DOCUMENT SEGMENT:
Eggs Scrambled, poached, fried benedict? It doesn’t matter which way, I love them all. When I was a child I could conceive of cooking many things but eggs were not one of them. Eggs could be cooked in so many different ways and each one would give them a different flavor and feel in your mouth.
As I grew up and went to culinary school I realized that I was not alone. There were 25 students in my class and all of us struggled with make eggs and a few of us even struggled with eating them. The school was prepared and ready to break down the wall of intimidation. They reserved an entire day just for eggs. The day challenged us all and forced us all to learn cracking them with one hand, picking out old from new and scrambling with out them turning green/gray. In the end the most surprising thing was out of all 25 students and the exact same recipe all of us had different tasting eggs.
When I get home late after work I am usually starving. I constantly think about my health and what will make me feel good now and later. When I am famished at night and it is too late for a big heavy meal or I want something that is savory rather than sweet I always make eggs. The versatility makes me feel like I am having something new and different every time.
Eggs also keep for up to two weeks, so if I don’t get to the store, they can be my back up plan. Plus I am usually satiated and I always have a good night sleep because my body isn’t working on overload to break down heavy foods, which means I am more alert when I wake up for work in the morning.
Common Questions About Egg-
What kind of eggs should you buy? White or brown? Large or Xlarge? Grass fed, free range and organic? There are so many options out there, and it gets confusing.
This is a tough question, but thankfully, there is really no right or wrong answer. Most recipes call for you to buy large eggs and using Xlarge eggs in place of large eggs in a recipe might throw off the balance of what you are cooking.
As far as color goes, colors are arbitrary one tastes the same as the other. Multi colored eggs can be placed in the fridge so you know which you should eat first– in other words, indication to which one is more perishable. Alternate buying brown eggs one week and white the next as a way to color code their age.
When it comes to how the chickens are raised and fed, buy eggs made from free-range, grass fed chickens. And if there is an organic option, always choose it. Again, this has to do with both taste and supporting sustainable agriculture.
How do I separate an egg without breaking the yolk?
Have you ever read a recipe that asks you to separate the egg white from the egg yolk and panicked? You’re not alone. Clean egg separation is a task that takes patience and practice. Are you up to the challenge?
It is always best to crack the egg on a solid surface with a single, hard firm hit. Repeated strikes against the surface will increase your chances of breaking the yolk, making a mess of your whites. Skillful separation is an important skill because many recipes will ask you to whip the whites. And, if there is any yolk residue in the whites, the eggs will not whip (fat from the yolk prevents proper whipping).

EXCERPTED RECORDS:

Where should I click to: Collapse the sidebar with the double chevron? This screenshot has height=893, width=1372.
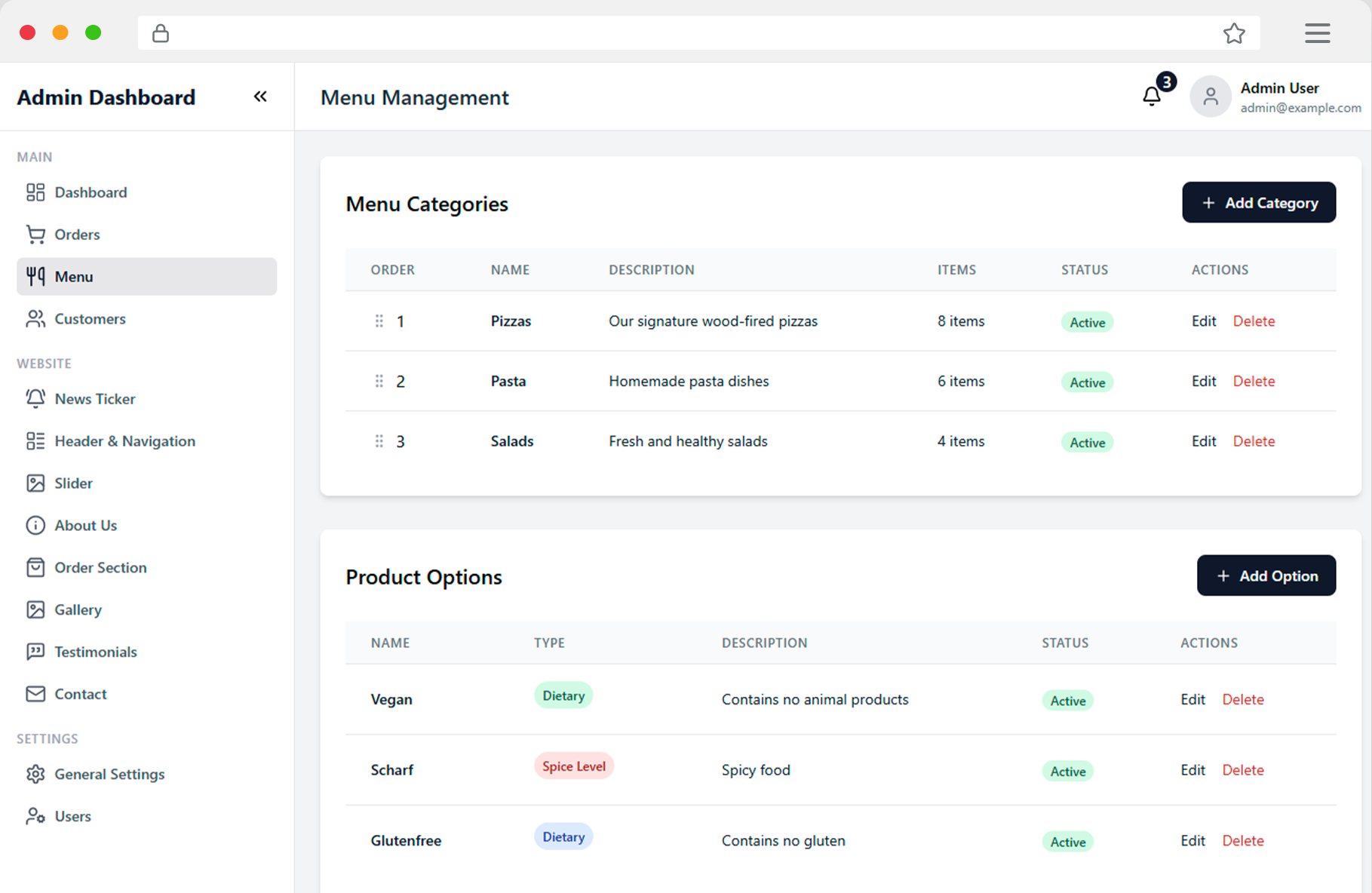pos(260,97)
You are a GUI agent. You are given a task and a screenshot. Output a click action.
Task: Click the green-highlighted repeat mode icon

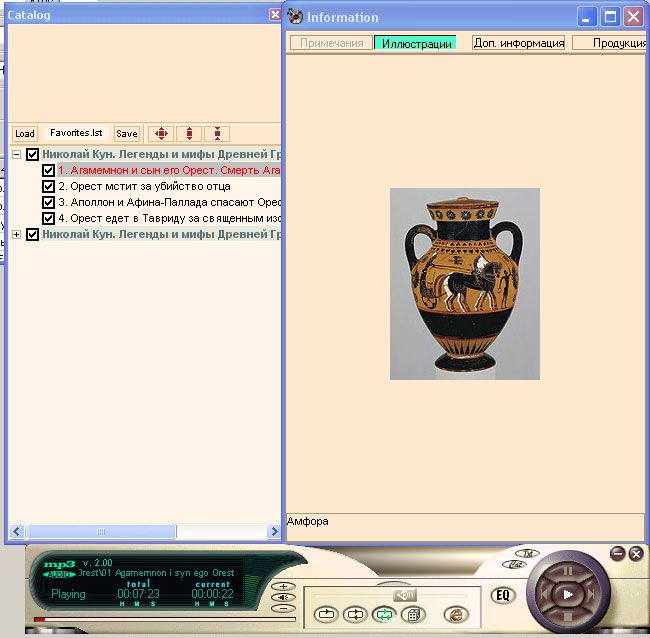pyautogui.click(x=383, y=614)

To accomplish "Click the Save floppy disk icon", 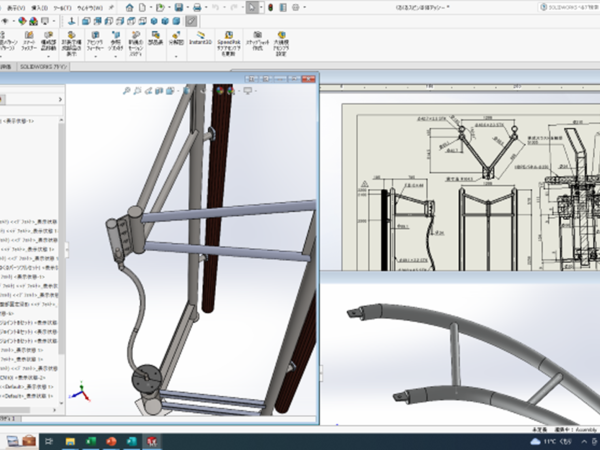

WHAT THIS TASK INVOLVES: According to the text about eggs, how many students were in the writer's culinary school class?

WRITTEN REPLY: There were 25 students.